§ Source material:
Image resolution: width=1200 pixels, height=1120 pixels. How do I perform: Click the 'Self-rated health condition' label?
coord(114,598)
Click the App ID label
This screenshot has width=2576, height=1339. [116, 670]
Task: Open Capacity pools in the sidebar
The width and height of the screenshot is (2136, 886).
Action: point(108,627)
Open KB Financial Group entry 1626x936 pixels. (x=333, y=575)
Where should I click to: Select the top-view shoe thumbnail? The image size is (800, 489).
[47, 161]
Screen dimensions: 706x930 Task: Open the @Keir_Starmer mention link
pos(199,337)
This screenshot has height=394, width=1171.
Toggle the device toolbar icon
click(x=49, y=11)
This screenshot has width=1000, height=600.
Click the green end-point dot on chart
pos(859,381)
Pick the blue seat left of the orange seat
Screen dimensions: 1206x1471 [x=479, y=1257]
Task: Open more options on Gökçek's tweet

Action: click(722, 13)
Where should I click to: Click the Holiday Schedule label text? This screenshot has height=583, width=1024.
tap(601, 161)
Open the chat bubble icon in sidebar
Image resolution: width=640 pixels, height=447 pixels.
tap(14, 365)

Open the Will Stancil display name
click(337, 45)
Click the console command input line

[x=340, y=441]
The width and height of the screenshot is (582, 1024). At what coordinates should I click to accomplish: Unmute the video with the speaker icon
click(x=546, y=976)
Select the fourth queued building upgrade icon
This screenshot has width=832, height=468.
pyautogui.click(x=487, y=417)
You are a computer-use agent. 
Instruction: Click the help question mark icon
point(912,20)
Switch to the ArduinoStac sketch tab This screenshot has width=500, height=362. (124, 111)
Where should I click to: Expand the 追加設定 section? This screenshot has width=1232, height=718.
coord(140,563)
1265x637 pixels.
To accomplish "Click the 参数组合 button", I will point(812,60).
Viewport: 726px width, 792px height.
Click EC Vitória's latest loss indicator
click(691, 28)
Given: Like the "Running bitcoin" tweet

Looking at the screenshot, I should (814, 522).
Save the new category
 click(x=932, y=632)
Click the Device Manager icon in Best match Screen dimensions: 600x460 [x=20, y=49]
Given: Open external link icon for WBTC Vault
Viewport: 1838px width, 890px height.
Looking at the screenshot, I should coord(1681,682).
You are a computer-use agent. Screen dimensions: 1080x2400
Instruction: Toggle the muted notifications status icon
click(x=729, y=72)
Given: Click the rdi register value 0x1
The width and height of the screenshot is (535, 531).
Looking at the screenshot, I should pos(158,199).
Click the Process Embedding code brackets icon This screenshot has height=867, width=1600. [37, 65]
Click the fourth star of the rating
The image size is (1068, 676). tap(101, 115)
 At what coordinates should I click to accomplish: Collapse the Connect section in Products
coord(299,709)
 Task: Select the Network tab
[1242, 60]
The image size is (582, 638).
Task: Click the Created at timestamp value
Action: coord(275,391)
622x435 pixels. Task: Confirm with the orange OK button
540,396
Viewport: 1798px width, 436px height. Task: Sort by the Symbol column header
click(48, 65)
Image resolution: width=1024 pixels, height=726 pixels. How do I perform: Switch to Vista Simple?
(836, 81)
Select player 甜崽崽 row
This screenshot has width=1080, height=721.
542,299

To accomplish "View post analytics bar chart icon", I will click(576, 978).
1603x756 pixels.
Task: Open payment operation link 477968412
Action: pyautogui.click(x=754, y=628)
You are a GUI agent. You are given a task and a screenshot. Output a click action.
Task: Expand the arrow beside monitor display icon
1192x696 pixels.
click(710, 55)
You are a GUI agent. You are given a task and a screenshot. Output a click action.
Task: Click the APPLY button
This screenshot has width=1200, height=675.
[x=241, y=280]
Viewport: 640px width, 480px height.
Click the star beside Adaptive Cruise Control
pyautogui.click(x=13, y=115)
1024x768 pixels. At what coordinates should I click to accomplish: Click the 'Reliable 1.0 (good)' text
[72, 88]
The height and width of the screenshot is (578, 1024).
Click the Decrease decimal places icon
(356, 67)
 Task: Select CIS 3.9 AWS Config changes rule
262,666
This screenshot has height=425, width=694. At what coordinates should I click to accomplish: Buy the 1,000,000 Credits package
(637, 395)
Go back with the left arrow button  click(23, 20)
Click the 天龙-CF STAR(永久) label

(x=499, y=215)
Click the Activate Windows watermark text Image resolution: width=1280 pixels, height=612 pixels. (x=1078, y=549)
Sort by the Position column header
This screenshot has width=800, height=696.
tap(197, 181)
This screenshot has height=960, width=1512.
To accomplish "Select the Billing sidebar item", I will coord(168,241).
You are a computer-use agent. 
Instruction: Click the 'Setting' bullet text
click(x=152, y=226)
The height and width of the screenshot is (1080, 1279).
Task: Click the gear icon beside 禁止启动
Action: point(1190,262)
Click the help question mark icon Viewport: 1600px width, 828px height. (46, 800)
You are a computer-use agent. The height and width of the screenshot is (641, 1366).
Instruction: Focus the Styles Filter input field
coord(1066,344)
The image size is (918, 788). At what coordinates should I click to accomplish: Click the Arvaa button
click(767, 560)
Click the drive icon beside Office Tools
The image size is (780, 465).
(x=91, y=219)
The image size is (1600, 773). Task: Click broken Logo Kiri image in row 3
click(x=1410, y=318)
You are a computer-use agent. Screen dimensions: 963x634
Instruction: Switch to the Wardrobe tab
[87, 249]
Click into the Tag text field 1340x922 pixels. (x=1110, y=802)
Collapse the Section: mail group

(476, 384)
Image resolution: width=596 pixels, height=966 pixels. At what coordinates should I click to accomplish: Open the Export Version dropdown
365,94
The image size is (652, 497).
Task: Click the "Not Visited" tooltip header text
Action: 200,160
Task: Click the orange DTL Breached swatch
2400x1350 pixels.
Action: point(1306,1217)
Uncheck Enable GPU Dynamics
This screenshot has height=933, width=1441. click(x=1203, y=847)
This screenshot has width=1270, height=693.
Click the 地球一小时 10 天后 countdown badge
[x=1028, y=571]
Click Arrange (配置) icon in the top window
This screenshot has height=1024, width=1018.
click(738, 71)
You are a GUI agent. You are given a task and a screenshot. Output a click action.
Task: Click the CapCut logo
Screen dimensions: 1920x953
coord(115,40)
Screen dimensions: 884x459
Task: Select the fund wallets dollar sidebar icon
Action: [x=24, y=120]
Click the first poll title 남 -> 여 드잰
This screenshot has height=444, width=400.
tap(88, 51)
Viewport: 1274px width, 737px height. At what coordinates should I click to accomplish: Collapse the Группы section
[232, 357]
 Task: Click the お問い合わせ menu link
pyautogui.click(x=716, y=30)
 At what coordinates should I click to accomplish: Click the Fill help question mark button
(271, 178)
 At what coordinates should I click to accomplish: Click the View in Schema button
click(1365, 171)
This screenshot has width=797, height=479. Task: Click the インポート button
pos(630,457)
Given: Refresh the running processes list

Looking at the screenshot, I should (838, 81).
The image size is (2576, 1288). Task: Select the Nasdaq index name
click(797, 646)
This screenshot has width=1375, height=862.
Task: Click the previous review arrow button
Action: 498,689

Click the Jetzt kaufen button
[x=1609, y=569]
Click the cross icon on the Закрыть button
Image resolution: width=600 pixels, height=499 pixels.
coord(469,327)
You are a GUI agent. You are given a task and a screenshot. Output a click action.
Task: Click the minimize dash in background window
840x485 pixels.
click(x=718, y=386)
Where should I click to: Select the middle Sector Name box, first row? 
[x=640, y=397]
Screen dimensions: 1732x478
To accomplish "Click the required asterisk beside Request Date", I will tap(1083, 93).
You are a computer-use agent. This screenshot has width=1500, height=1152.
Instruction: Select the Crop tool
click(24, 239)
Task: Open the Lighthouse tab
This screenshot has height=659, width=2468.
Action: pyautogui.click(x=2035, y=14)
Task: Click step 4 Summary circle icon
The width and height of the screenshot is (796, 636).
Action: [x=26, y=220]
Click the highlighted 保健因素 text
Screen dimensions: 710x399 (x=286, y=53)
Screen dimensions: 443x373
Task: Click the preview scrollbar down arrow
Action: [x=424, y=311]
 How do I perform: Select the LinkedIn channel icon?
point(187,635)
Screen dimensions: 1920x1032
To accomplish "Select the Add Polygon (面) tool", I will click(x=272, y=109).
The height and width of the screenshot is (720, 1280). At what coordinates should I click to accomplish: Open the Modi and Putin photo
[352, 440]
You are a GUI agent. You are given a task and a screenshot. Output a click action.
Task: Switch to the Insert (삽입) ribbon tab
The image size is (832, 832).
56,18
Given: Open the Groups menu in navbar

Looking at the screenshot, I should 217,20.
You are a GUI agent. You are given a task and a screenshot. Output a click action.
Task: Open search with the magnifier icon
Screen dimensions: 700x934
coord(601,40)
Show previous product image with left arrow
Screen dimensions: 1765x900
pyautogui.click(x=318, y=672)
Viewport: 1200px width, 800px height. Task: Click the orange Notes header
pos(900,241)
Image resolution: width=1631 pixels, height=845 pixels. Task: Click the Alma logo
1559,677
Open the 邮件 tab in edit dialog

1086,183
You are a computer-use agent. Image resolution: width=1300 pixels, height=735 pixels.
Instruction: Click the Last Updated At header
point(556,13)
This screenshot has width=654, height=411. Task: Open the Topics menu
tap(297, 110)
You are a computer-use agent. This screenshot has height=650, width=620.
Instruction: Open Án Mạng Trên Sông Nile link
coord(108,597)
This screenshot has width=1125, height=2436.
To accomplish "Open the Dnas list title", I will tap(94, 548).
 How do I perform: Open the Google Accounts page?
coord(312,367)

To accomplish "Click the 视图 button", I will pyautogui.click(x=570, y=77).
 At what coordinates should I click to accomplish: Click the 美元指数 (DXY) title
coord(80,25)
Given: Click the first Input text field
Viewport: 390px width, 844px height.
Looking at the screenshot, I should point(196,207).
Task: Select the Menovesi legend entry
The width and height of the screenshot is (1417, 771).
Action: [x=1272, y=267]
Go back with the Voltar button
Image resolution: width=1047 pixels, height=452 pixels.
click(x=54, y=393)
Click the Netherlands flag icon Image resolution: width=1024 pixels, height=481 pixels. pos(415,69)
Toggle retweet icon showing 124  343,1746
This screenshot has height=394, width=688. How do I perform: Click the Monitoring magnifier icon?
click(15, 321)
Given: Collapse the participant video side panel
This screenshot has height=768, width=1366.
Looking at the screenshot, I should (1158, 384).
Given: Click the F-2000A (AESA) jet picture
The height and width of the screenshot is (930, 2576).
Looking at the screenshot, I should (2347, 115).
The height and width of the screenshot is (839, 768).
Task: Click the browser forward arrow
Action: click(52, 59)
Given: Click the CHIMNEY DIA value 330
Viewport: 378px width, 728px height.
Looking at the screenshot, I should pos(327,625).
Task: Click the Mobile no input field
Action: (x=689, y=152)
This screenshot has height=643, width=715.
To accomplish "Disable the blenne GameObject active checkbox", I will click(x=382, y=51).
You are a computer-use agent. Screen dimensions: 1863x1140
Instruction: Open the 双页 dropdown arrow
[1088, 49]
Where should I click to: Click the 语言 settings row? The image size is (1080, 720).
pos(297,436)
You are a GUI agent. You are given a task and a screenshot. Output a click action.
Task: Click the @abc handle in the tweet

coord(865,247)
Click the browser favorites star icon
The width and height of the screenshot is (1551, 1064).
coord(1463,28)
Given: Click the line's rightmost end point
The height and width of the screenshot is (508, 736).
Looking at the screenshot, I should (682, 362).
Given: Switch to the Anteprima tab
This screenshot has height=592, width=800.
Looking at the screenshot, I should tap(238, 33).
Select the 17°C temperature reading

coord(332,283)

§ Problem:
Give back the records word for word. Start at the first line, end at the line containing "Task: Open Capacity pools in the sidebar", and include both.

§ Task response:
Image resolution: width=1200 pixels, height=1120 pixels. How do I perform: Click the 'Self-rated health condition' label?
coord(114,598)
Click the App ID label
This screenshot has width=2576, height=1339. [116, 670]
Task: Open Capacity pools in the sidebar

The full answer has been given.